==== MATERIAL PROVIDED

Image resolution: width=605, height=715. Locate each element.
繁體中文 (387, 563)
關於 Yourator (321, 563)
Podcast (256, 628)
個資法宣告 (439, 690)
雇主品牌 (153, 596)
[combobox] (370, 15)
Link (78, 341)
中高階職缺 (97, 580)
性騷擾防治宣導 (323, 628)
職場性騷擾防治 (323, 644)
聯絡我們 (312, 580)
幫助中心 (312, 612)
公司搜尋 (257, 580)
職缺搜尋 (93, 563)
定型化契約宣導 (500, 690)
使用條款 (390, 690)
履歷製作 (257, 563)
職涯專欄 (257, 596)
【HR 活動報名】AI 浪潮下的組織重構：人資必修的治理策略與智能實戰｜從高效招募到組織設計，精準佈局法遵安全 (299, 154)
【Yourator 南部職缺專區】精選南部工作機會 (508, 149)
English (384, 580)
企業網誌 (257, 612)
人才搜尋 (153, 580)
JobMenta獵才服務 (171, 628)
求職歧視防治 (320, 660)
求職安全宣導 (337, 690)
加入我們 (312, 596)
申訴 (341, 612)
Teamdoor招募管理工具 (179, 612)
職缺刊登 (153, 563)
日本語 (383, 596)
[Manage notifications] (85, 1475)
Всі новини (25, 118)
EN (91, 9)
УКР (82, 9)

========
==== MATERIAL PROVIDED

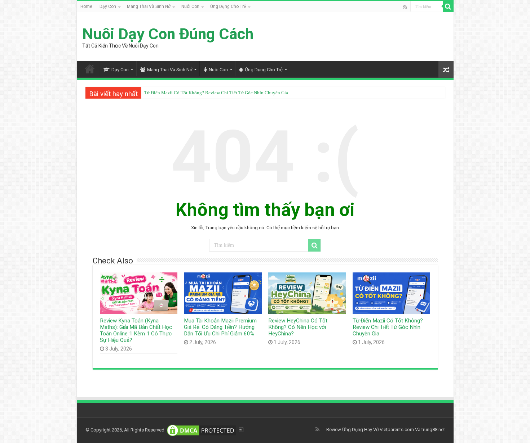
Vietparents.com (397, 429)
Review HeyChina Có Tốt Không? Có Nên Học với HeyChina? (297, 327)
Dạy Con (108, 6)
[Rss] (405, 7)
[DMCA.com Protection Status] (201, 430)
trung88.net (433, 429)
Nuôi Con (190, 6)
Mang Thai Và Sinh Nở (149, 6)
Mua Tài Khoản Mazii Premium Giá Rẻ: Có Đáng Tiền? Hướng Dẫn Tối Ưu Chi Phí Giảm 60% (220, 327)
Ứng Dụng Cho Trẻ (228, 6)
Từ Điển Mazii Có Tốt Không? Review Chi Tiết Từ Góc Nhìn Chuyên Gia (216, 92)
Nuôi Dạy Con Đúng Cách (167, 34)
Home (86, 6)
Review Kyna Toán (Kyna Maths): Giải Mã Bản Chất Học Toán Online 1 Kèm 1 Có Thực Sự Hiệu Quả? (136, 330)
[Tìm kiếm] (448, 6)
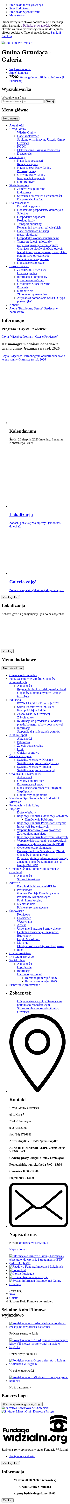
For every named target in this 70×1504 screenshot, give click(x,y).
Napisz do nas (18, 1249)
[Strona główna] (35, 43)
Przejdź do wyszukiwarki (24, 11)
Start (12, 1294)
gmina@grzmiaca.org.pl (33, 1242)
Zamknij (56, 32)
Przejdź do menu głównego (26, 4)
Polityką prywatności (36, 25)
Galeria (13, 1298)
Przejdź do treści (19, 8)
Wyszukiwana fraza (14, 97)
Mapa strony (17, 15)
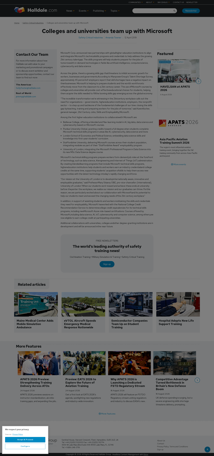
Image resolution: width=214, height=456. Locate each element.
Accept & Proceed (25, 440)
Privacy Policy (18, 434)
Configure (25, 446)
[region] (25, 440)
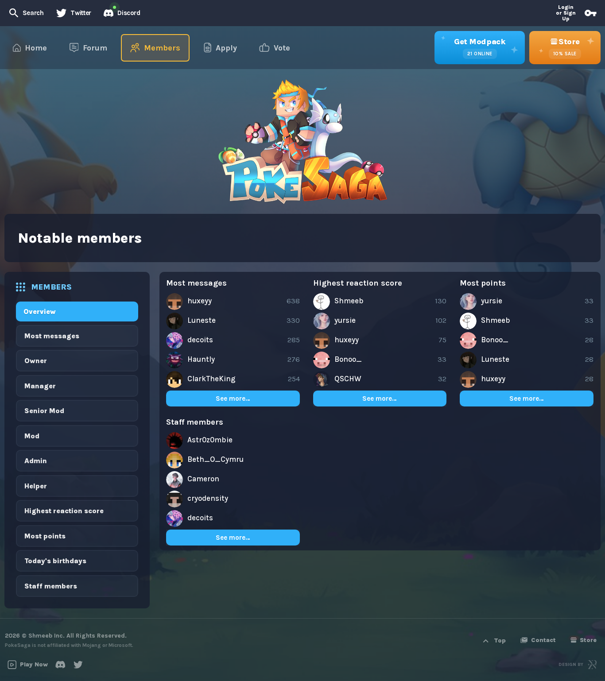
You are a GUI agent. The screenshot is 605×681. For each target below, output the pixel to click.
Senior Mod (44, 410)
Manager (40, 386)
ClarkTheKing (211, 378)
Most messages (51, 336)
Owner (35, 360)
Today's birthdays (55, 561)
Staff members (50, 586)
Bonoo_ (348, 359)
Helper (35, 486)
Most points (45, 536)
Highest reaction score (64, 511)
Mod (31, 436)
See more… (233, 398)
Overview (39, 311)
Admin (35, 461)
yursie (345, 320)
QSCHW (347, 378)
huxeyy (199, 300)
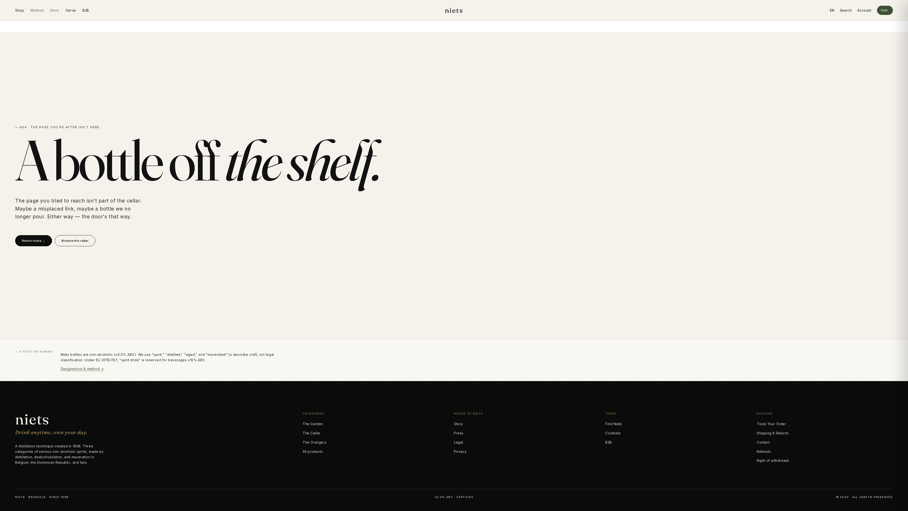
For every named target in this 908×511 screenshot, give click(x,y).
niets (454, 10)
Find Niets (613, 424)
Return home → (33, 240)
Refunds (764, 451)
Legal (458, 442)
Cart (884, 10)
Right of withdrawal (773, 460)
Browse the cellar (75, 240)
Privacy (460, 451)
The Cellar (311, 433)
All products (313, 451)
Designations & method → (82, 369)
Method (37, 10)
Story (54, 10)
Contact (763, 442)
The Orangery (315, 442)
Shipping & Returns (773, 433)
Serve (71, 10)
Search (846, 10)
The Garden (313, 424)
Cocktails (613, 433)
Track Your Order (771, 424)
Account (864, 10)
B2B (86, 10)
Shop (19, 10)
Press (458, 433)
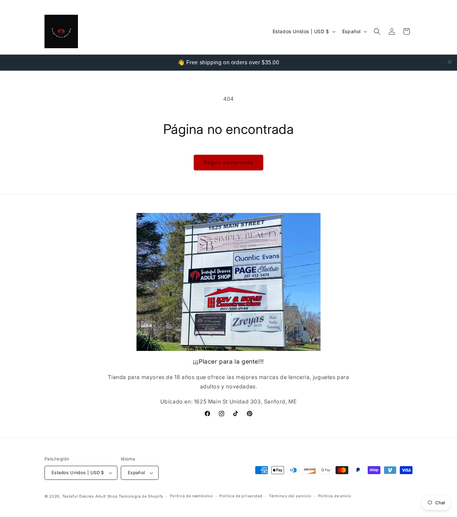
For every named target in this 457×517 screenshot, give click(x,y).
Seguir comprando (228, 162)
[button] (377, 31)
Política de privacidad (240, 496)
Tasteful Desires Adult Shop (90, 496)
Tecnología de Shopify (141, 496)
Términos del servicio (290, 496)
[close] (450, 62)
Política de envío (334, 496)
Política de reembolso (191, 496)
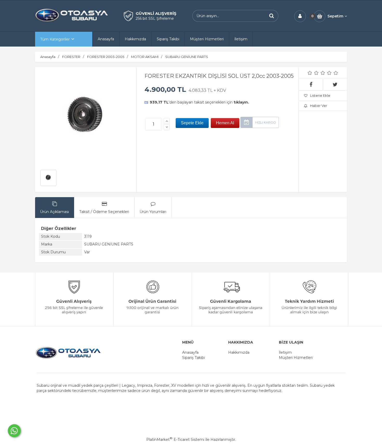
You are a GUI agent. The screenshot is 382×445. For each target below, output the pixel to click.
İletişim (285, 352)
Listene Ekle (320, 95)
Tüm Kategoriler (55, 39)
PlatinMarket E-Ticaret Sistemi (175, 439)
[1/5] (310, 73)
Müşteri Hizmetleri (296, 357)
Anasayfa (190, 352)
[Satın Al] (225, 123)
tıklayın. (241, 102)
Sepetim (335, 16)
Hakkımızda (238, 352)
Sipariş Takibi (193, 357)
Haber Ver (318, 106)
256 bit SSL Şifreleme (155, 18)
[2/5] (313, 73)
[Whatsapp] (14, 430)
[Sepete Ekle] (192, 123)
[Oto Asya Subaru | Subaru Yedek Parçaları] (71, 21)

========
==== MATERIAL PROVIDED

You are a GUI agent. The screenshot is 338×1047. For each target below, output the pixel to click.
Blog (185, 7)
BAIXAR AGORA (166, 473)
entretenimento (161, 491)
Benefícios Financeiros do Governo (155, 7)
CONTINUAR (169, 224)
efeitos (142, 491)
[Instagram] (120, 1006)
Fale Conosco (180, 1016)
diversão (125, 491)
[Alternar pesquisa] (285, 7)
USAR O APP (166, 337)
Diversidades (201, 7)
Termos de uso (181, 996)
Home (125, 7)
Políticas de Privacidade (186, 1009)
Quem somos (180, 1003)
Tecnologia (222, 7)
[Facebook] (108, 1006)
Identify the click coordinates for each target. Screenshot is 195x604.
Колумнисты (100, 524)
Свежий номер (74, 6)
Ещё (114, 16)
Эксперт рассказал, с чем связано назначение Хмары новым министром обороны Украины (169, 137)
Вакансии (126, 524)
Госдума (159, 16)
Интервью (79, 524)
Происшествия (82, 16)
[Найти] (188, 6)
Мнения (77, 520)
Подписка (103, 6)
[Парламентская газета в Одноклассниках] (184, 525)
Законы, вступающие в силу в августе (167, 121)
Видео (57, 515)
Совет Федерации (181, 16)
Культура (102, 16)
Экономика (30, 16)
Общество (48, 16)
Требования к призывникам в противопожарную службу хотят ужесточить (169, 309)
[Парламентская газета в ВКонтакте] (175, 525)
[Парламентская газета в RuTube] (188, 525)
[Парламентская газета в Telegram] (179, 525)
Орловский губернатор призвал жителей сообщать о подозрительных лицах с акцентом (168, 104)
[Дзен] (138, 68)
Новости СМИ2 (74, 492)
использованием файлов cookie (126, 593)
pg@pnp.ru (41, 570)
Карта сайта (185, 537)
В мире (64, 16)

========

Retype the listing lines word for word, from the line containing "[Rss] (405, 7)" through the line containing "Home (86, 6)".

### WORKED SOLUTION
[Rss] (405, 7)
[DMCA.com Protection Status] (201, 430)
trung88.net (433, 429)
Nuôi Con (190, 6)
Mang Thai Và Sinh Nở (149, 6)
Mua Tài Khoản Mazii Premium Giá Rẻ: Có Đáng Tiền? Hướng Dẫn Tối Ưu Chi Phí Giảm 60% (220, 327)
Ứng Dụng Cho Trẻ (228, 6)
Từ Điển Mazii Có Tốt Không? Review Chi Tiết Từ Góc Nhìn Chuyên Gia (216, 92)
Nuôi Dạy Con Đúng Cách (167, 34)
Home (86, 6)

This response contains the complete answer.